Madazine
Copyright© 2017 by Scriptorius
Chapter 51
Editor’s note. Some Madazine readers will know that we don’t usually deal with highly topical matters. However, exceptions are made on occasion and the item below is one of them. Our mail today included a letter which intrigued all of us here, and I hope it will be of general interest. One reason for publishing it is that the writer is of the same vintage as yours truly, so I’m showing oldster solidarity. Here we go:
Brexit Bulletin
To the editor of Madazine.
Dear Sir,
It occurs to me that your readers may be interested to learn that I have started a new career – in my eightieth year at that. Allow me to explain. There has been much talk of late concerning a possible British exit (Brexit) from the European Union. Having decided to specialise in this subject, I am gathering as much socioeconomic data as possible, in order to become the world’s first, perhaps only, brexitologist. Admittedly this may be a short-lived occupation, possibly as brief as four months, but I have already made a dramatic discovery, as follows:
According to rules devised by an anonymous group of officials, only six of the EU’s twenty-eight countries will be able to depart in the way Britain is considering. The reason is that any land wishing to pull out needs to coin a snappy word for its intended action. This must be limited to two syllables, which are to include ‘exit’ plus the first two letters, in English, of the country’s name. The ‘exit’ part must be enunciated distinctly, so where the second letter of the name is ‘e’, this cannot be counted as part of ‘exit’, meaning that Germany, Netherlands, Belgium and Denmark are disqualified. For example, Belgium would be ‘Be-exit’ which is three syllables.

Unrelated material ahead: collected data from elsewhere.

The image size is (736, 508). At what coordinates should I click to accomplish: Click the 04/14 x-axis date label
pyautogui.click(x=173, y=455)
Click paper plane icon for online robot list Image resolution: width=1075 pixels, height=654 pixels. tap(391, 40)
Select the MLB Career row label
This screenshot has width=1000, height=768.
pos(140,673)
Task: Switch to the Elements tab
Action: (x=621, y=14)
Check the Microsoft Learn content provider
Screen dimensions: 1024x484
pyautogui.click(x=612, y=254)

Under the regulations described above, the only members allowed to leave the Union will be Britain (Brexit), Croatia (Crexit), France (Frexit), Greece (Grexit) Spain (Spexit) and Sweden (Swexit). There can be no question of a Slexit, as this could apply to either Slovakia or Slovenia, so both are barred on the ground that there is already more than enough confusion in Brussels.
The Czech Republic is a special case. It cannot qualify by starting its name with ‘The’, as no country is permitted to use the definite article in its name for the purpose of this exercise. However, the Czechs might be accepted as potential departees by opting for the ‘Cz’ start. This could be controversial because it may cause argument about pronunciation. On seeing it at the beginning of ‘Czexit’, most Anglophones would regard it as ‘Cexit’, with an initial ‘s’ sound, thus failing to identify clearly the country concerned. A case – albeit a weak one – has been made for ‘Chexit’, with an initial ‘Ch’, as in chug, in conformity with English articulation. This has so far proved troublesome because (a) it does not use the correct two opening letters, as widely recognised and (b) even the ‘Ch’ might be interpreted by some people as having a ‘k’ sound, as in Charisma.
To read this story you need a
Registration + Premier Membership
If you have an account, then please Log In
or Register (Why register?)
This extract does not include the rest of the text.